But Byron Allen’s $14 billion bid for Paramount Global might do something more than potentially flip over affiliates. It might also give our city another first: a network O&O. Byron Allen has owned KVOA, the NBC station here, since 2021, and if the offer goes through and he ends up buying Paramount Global, KVOA would then (most likely) become an O&O of CBS. Ours will, then, likely be the smallest market with an English-language network O&O, or up there with the smallest markets that had English-language network O&Os.

That may lead into a war as to who will then pick up NBC. It’s anybody’s guess from there; one of the three other commercial VHFs here might take it. So could KWBA, channel 58, or possibly KTTU, channel 18. If it goes to KTTU, that might give that station something resembling an actual network to air in almost seventeen years (MyNetworkTV stopped qualifying as much of anything except an off-network rerun dumping ground by 2011, and the station is one of the very few MNTV affiliates left in the country to still brand itself as one on-air).
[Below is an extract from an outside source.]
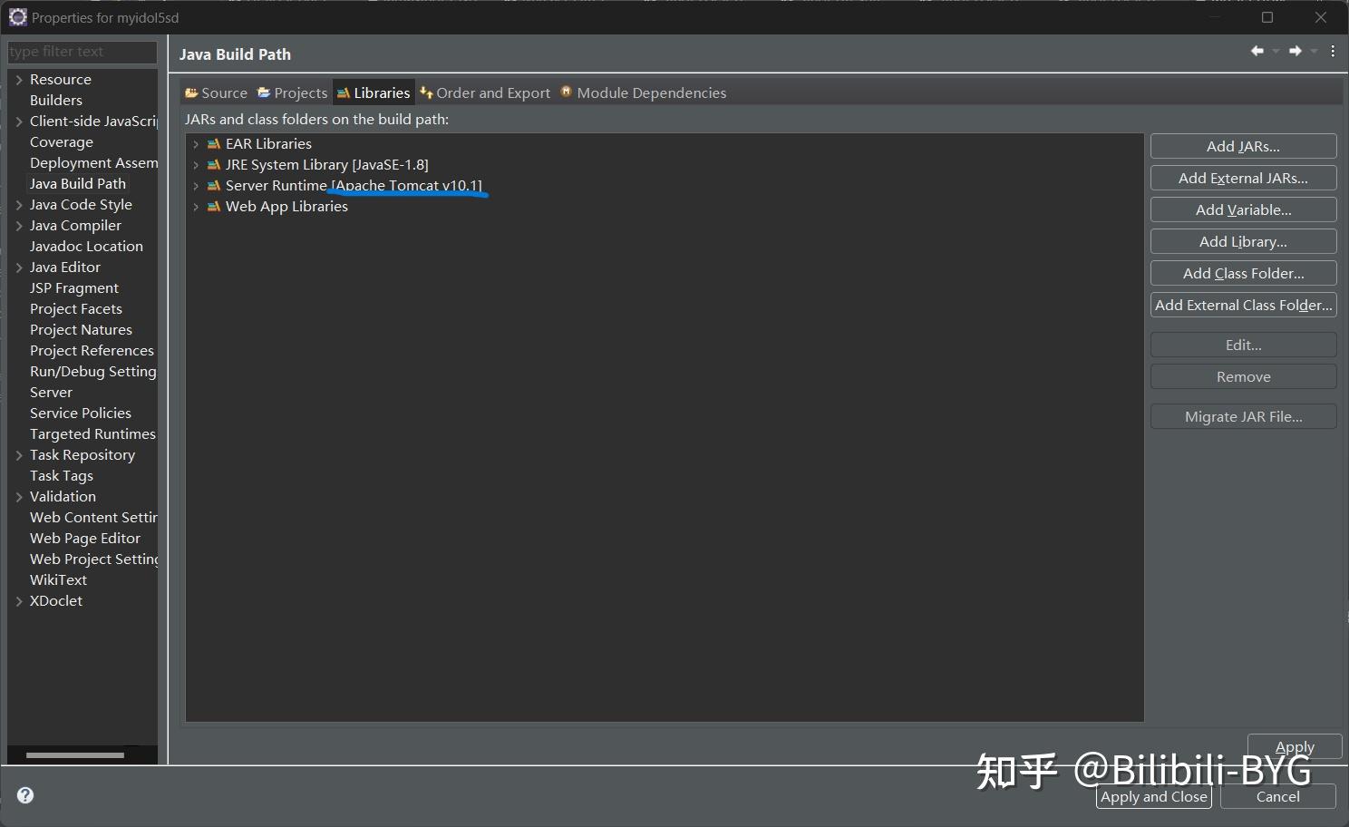
Task: Click the type filter text field
Action: click(82, 52)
In the event that the network gets dropped by channel 4 (and it very likely will be if Byron Allen’s attempted acquisition of Paramount Global is completed), I’m not sure if the Spanish-language stations around here are interested in picking up the NBC affiliation from KVOA, particularly due to NBC’s ownership of Telemundo, which owns and operates channel 40, KHRR.

In any event, our market just became a bit more exciting to watch as a result of Byron Allen’s bid for Paramount Global, and we shall see what comes of it, and what effect it could have on our local stations (I imagine the impact it could have on those would be massive).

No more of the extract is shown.